There are actually two version of this track on the ST III expanded soundtrack; I have the one closer to the music used in the finished film on my Enterprise playlist, but there's also one with some nice Prokofiev-esque flourishes as well.Dennis McCarthy's soundtrack to Generations is by far the weakest ever composed for a Star Trek film, but there is a very quick restatement of Goldsmith's Enteprise theme combined with McCarthy's own Generations theme when we first see the Enterprise-B.
Lastly, there are the three tracks composed by Michael Giacchino. Though his style of scoring isn't totally to my taste, one can't deny that his score was the first to treat the Enterprise with the reverence she deserved since the original films—though this is because J. J. Abrams gave him the space to do it. The scene where Kirk first sees the Enterprise in space has this amazing theme under it. (I prefer the 2:40 version from the original soundtrack to the longer version from the deluxe edition, since what's added onto the longer version is not Enterprise-focused.) The scene from Into Darkness that most prominently reprises this is the reveal that the Enterprise is hidden underwater on the planet Nibiru. Can you hide a starship underwater? Who cares, so long as it looks and sounds this cool.
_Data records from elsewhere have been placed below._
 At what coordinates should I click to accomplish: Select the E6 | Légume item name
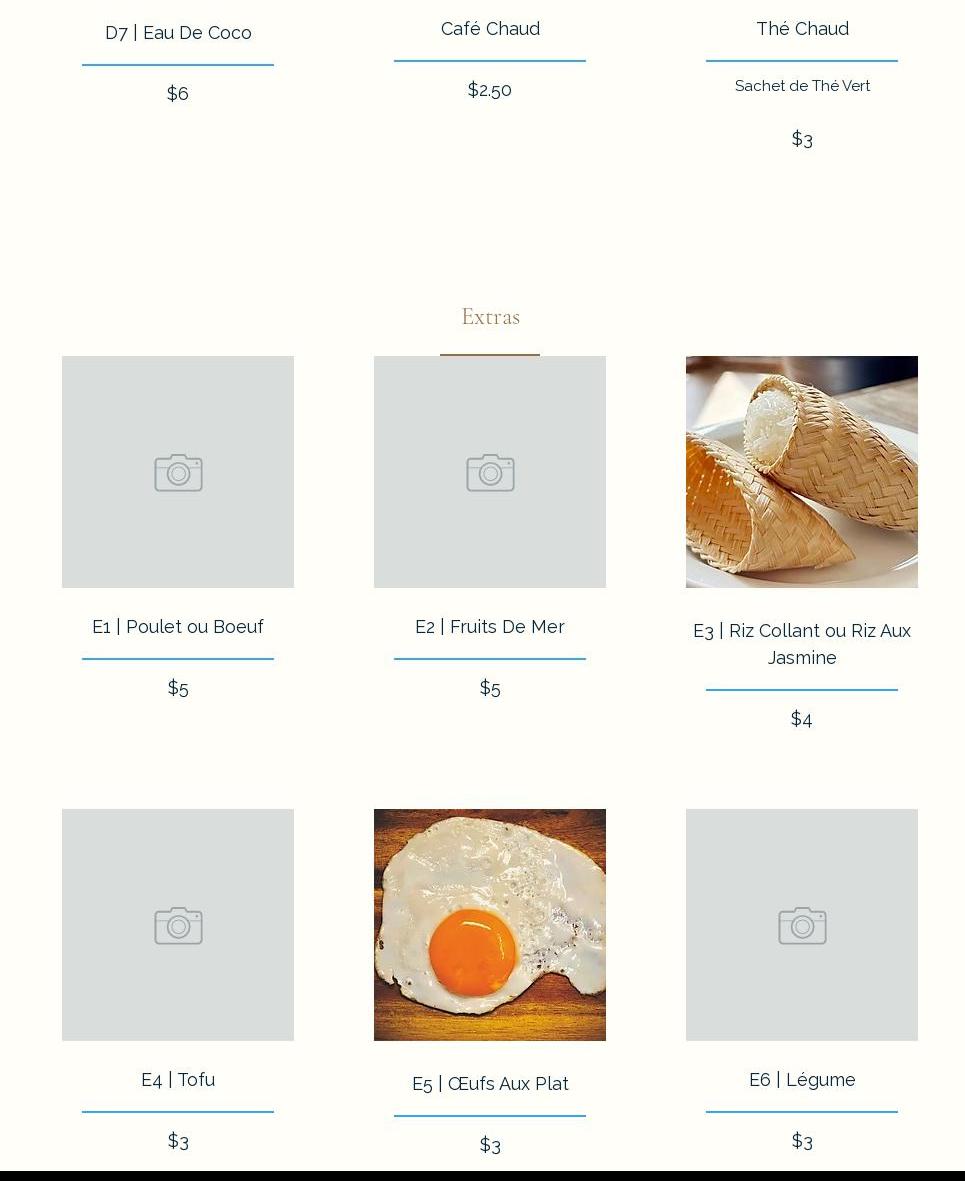coord(802,1079)
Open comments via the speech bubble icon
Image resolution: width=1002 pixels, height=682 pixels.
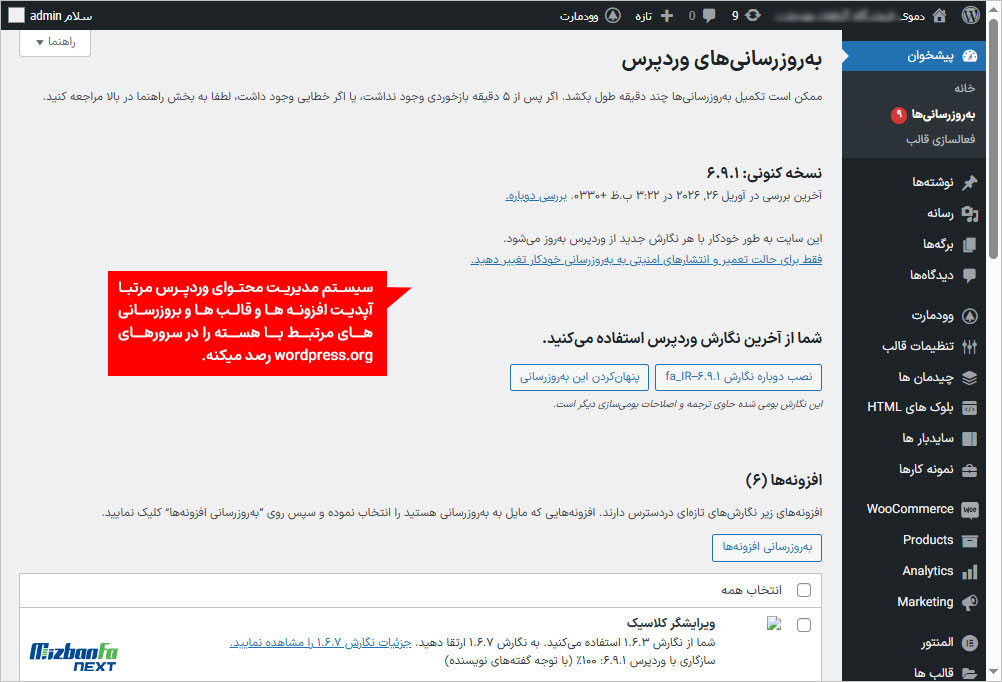point(710,15)
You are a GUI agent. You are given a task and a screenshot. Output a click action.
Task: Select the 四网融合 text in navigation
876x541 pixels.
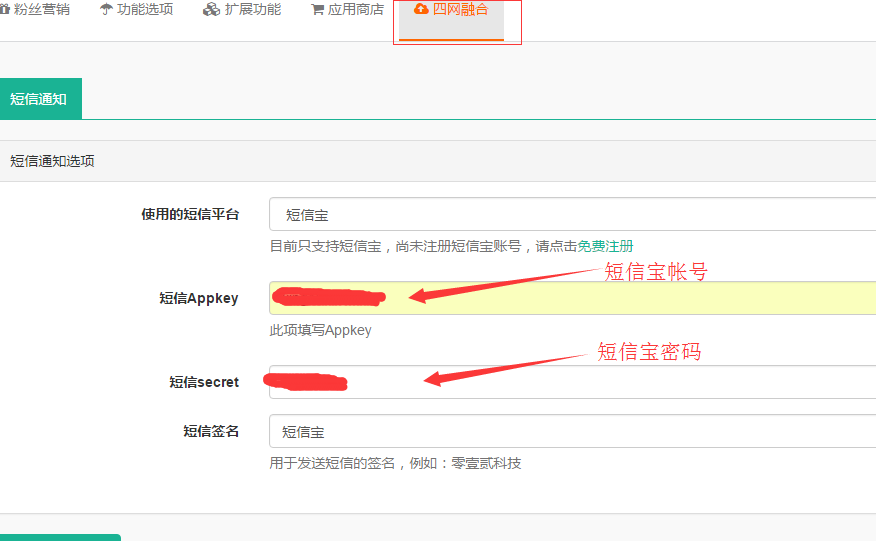pyautogui.click(x=460, y=10)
The track I selected from Beyond isn't Enterprise-focused per se, but it's in the spirit of the tracks I selected from ST II, III, and VI, except in reverse: instead of the Enterprise launching from spacedock, it's from a scene where the Enterprise returns to spacedock, a beautiful scene of the stasrship making its way into and through the amazing Starbase Yorktown. Yorktown is the focus here, not the Enterprise, but still it's a worthy track anyway. As one of the commenters on the YouTube video I've linked says, "Yorktown is the Federation itself represented in one city. We the audience, and the characters on the Enterprise, get to see this beautiful 'snow globe' filled with people from all walks of life and all races living and working together harmoniously. All the while they're surrounded and supported by technological marvels so advanced that they're damned close to magic.... This sequence tells the audience, and Kirk's crew, 'This is worth fighting for.'"Put all this together, and you have a beautiful 34-minute journey through some of the best film music ever composed. Will the playlist ever get any longer? The prospects on this front seem pretty dim at the moment (it has been ten years, the longest of any such gaps), but I live in hope.